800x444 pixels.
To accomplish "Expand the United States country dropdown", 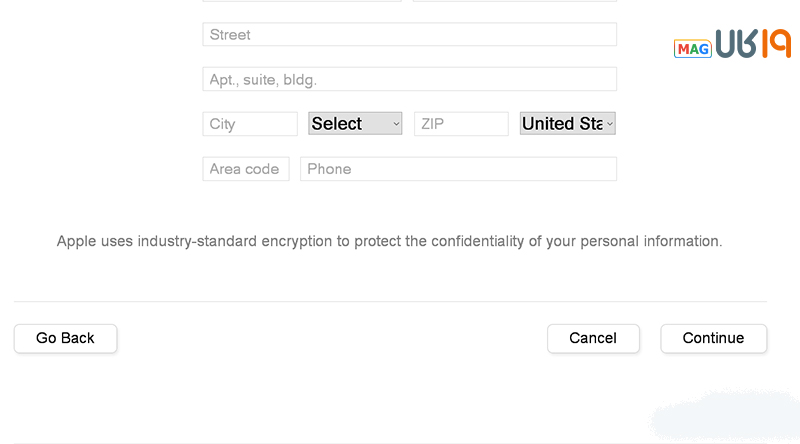I will pyautogui.click(x=565, y=124).

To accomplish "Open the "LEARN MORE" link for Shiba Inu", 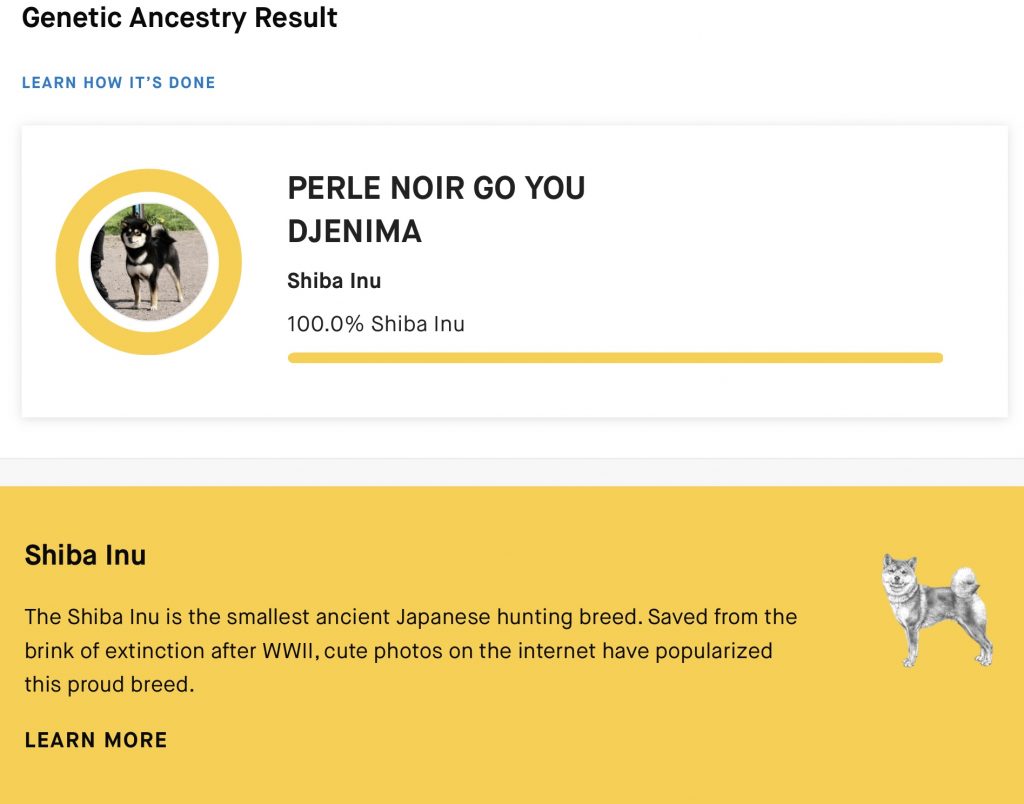I will pyautogui.click(x=96, y=740).
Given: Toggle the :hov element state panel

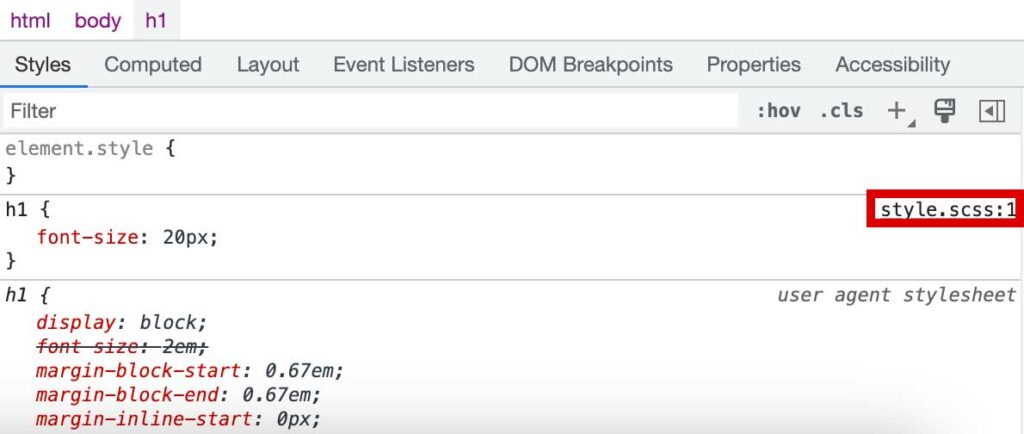Looking at the screenshot, I should click(x=778, y=111).
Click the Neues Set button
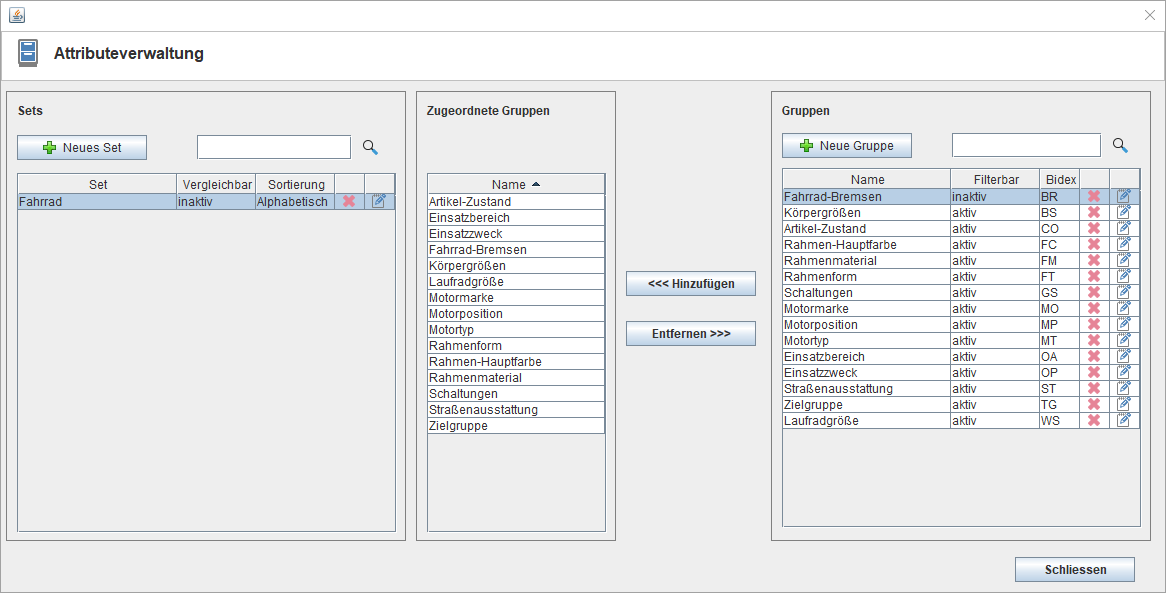This screenshot has width=1166, height=593. [82, 147]
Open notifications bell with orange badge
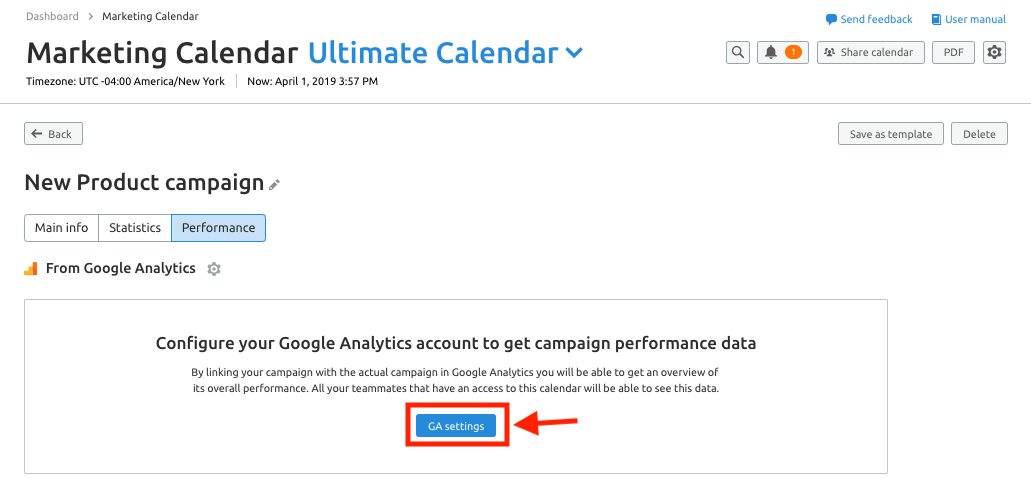This screenshot has width=1031, height=496. click(x=783, y=53)
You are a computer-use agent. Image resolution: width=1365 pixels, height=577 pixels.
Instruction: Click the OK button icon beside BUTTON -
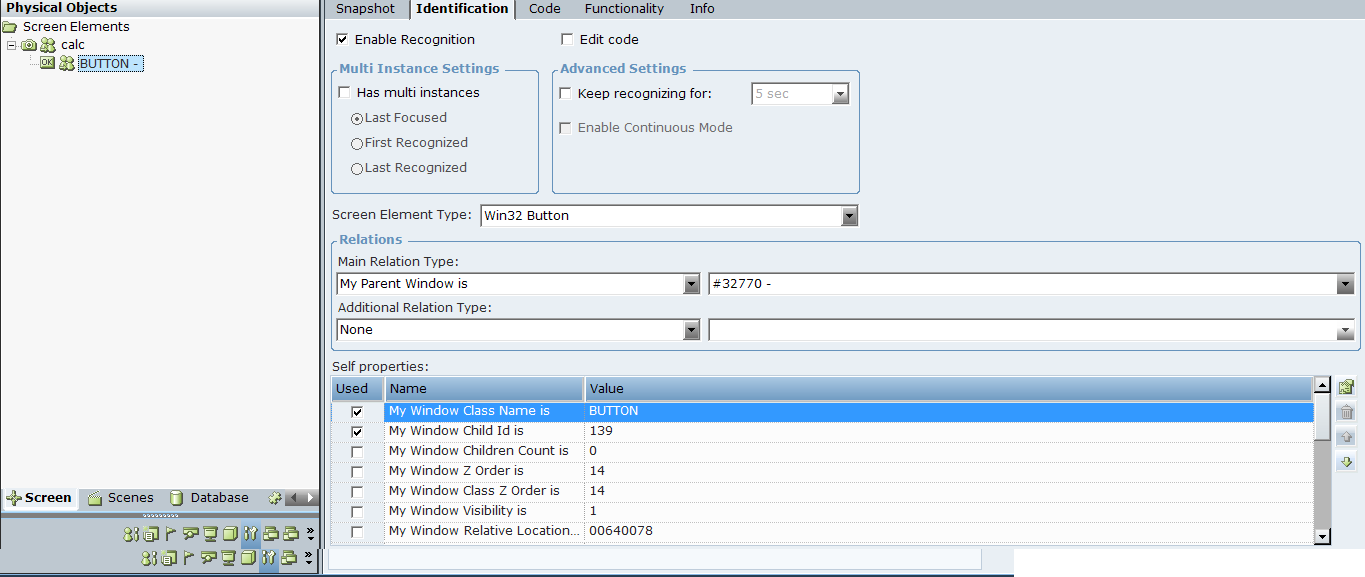pyautogui.click(x=47, y=63)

⁂

## Directions
Set apart and copy each line of the records that holds the word "pixels".

## Task answer
800x444 pixels.
You are a computer-use agent. Image resolution: width=1365 pixels, height=577 pixels.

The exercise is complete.